* ASSIGNMENT *
Give again only the lines from the line that holds "Click the Chat now speech bubble icon" to the end of the data, inclusive, omitting all pictures.

[Stored data]
===============

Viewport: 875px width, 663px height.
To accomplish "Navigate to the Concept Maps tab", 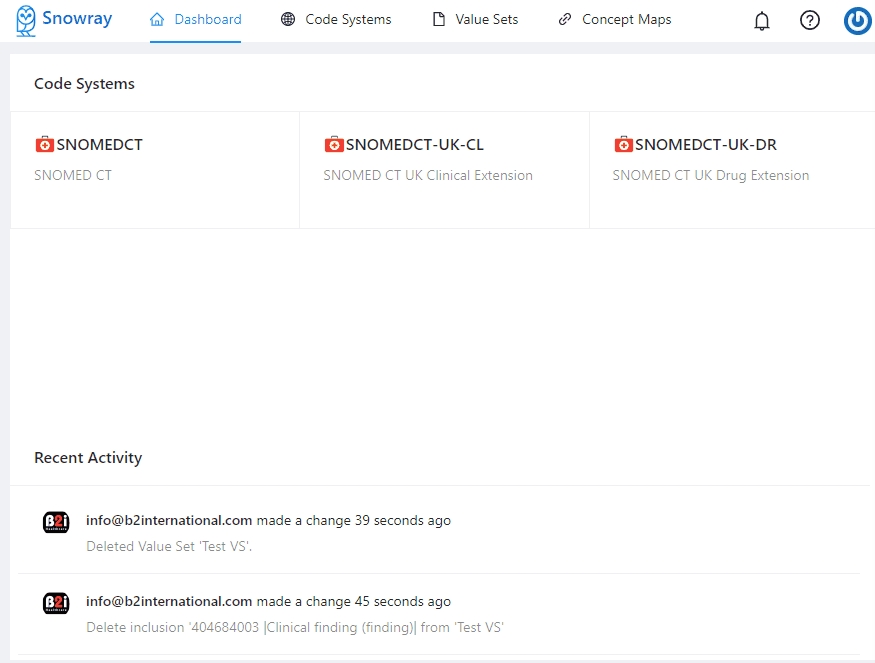I will click(615, 20).
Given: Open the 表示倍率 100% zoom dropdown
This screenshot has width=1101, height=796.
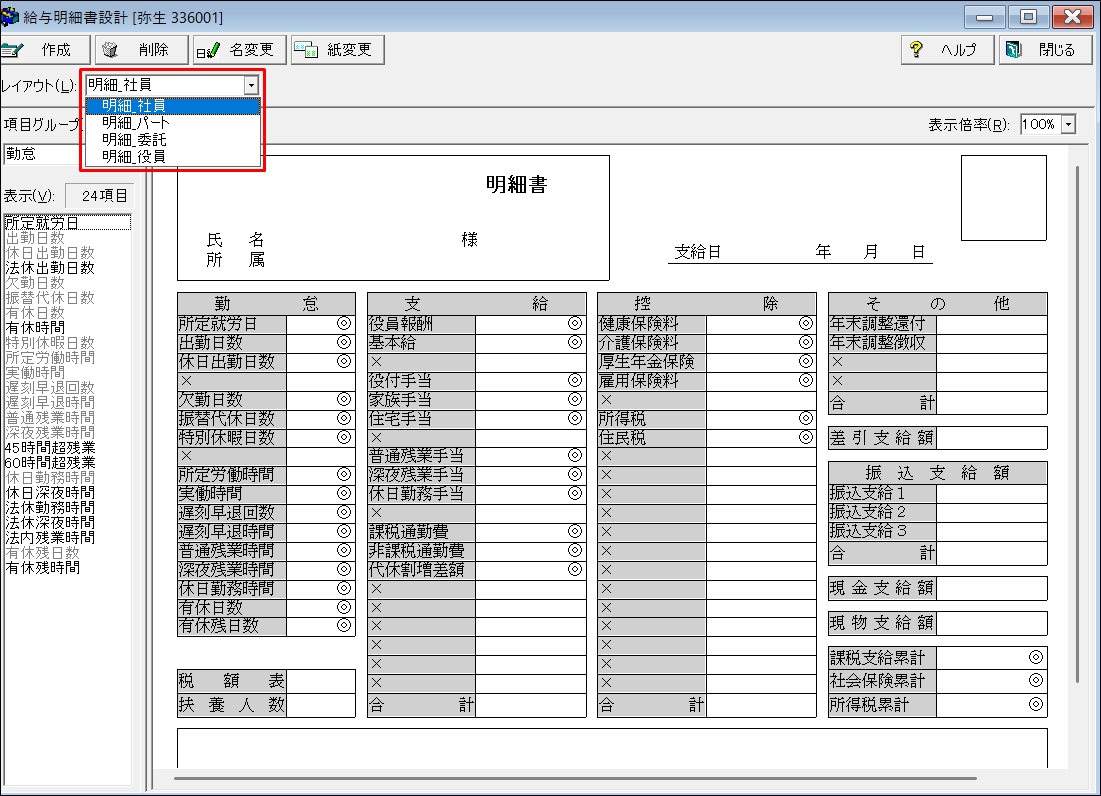Looking at the screenshot, I should [1068, 125].
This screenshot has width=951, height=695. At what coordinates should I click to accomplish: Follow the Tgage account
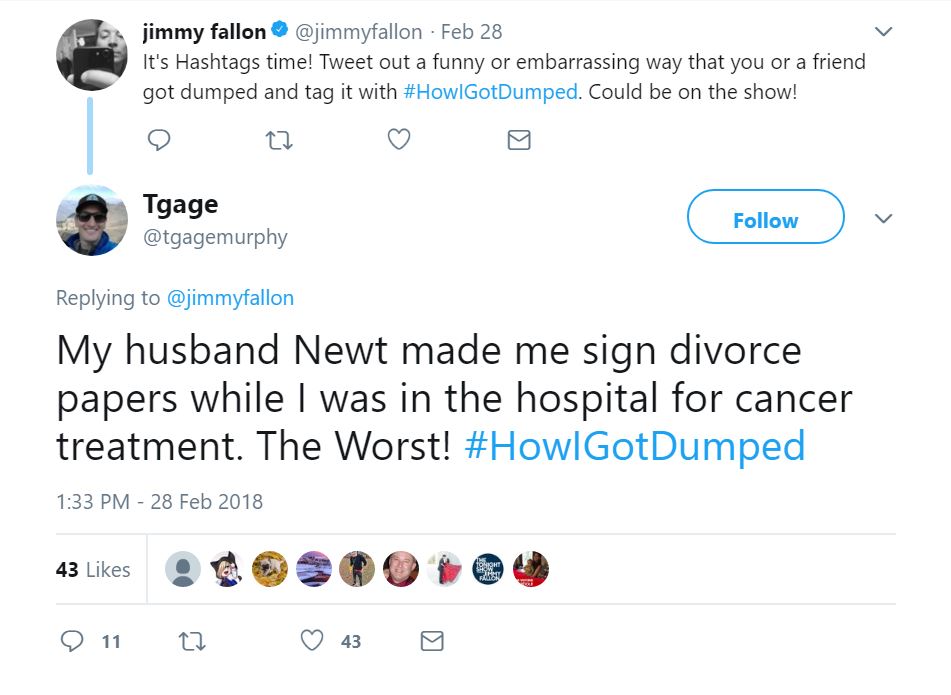click(765, 217)
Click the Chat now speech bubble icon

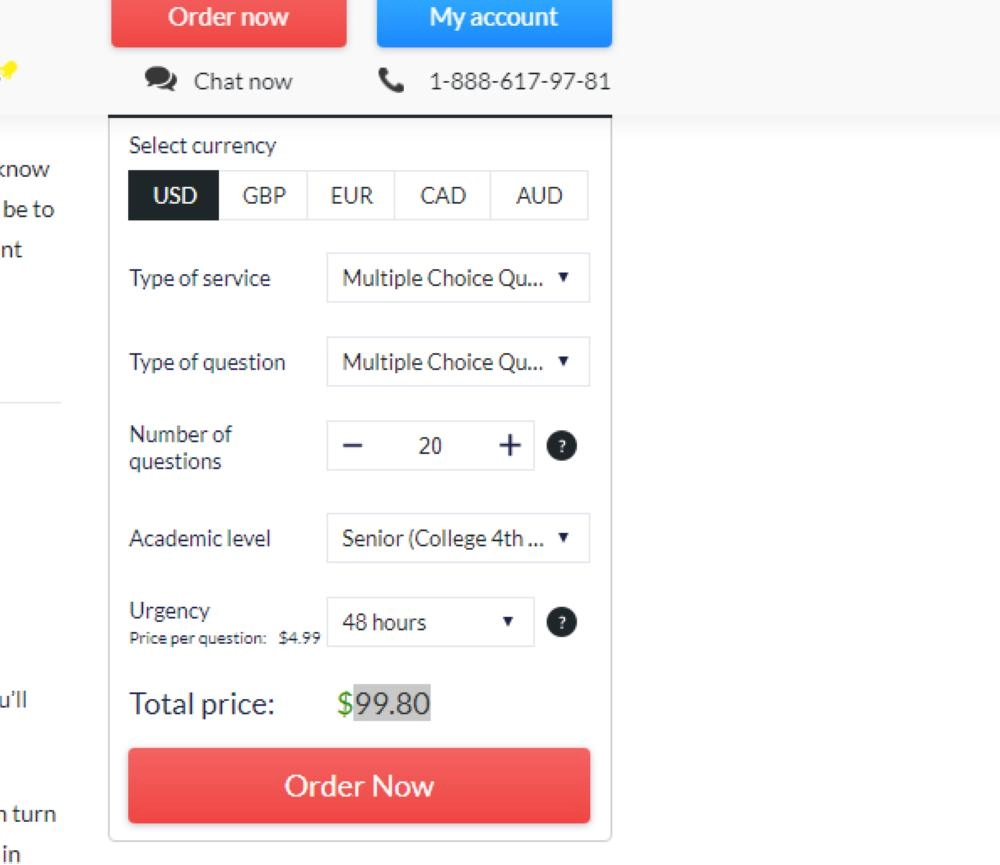(160, 80)
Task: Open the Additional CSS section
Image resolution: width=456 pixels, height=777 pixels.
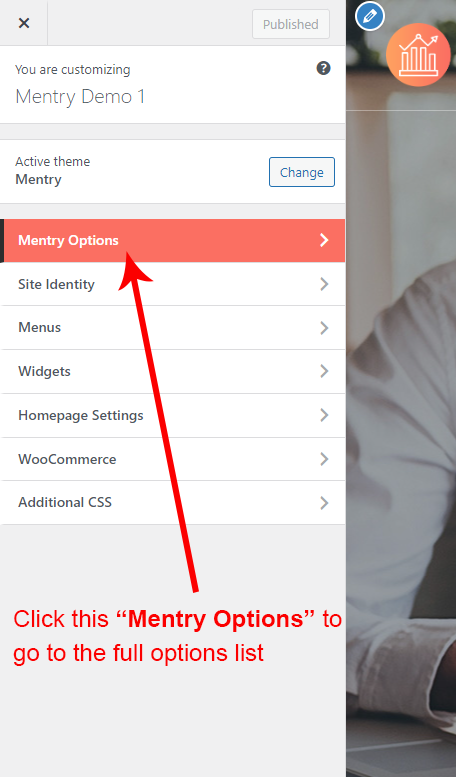Action: pyautogui.click(x=172, y=502)
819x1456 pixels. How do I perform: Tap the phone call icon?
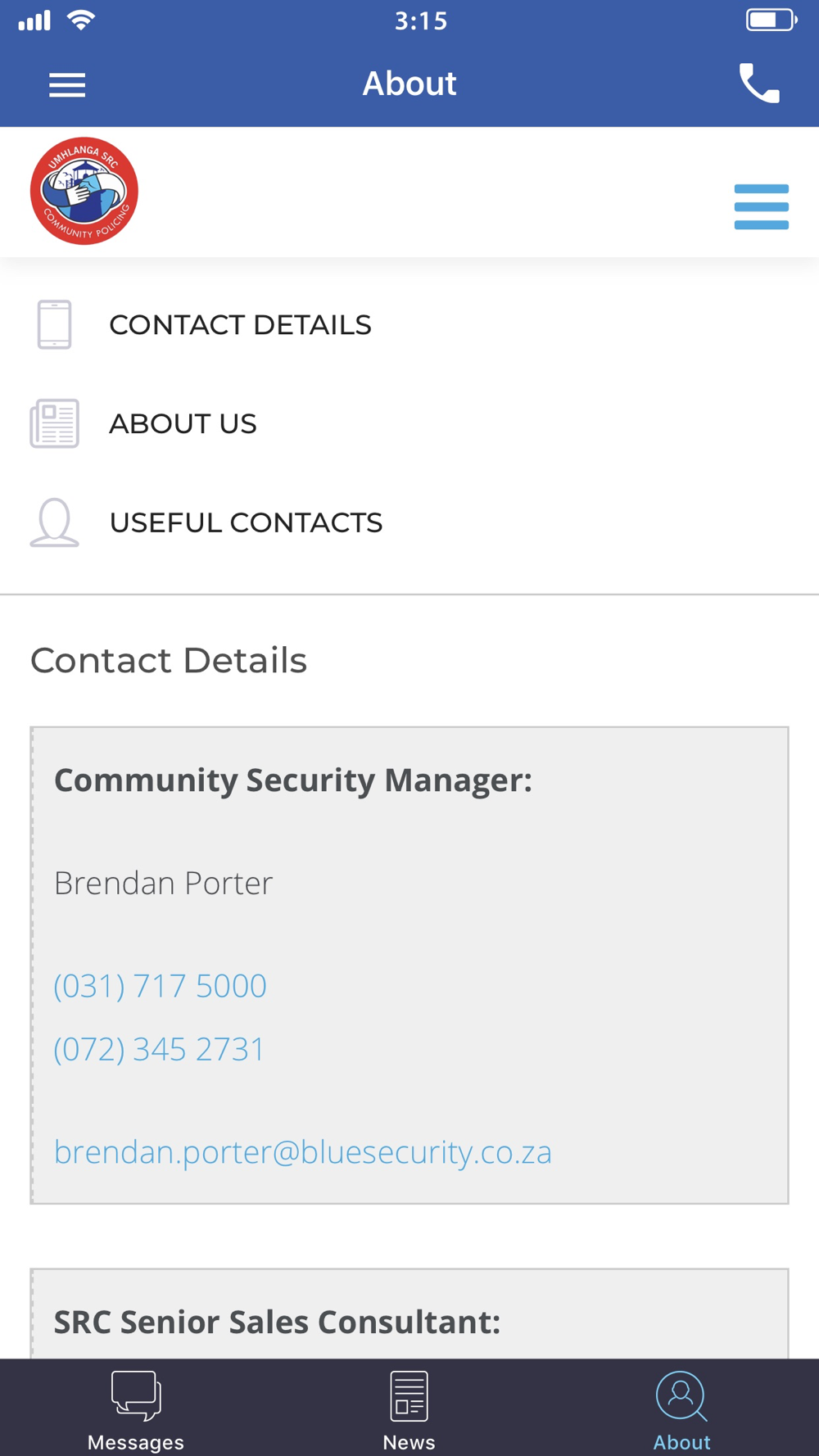click(x=759, y=83)
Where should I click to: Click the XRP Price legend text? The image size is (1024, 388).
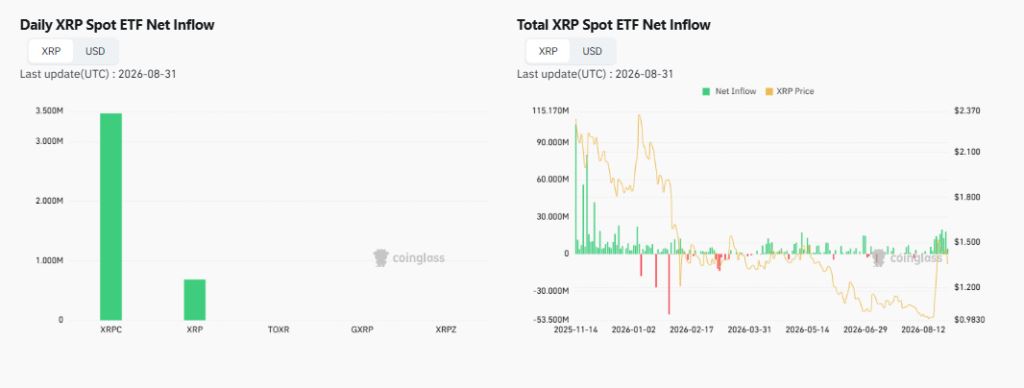click(796, 91)
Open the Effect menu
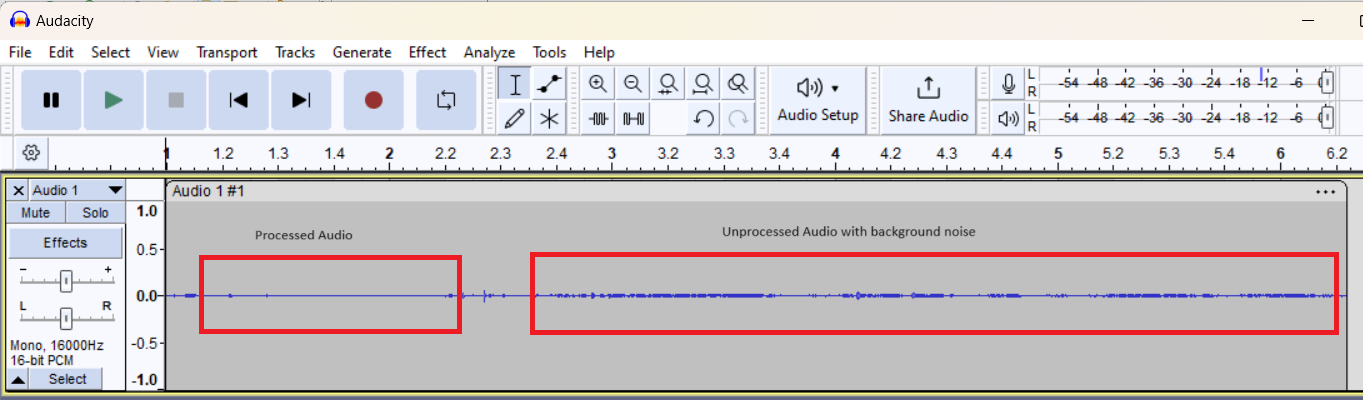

===============

* RESPONSE TO THIS EXERCISE *
Click the Chat now speech bubble icon

(160, 80)
Task: Open the Additional CSS section
Image resolution: width=456 pixels, height=777 pixels.
Action: pyautogui.click(x=172, y=502)
819x1456 pixels. How do I perform: Tap the phone call icon?
click(x=759, y=83)
Where should I click to: Click the XRP Price legend text? The image size is (1024, 388).
click(796, 91)
Open the Effect menu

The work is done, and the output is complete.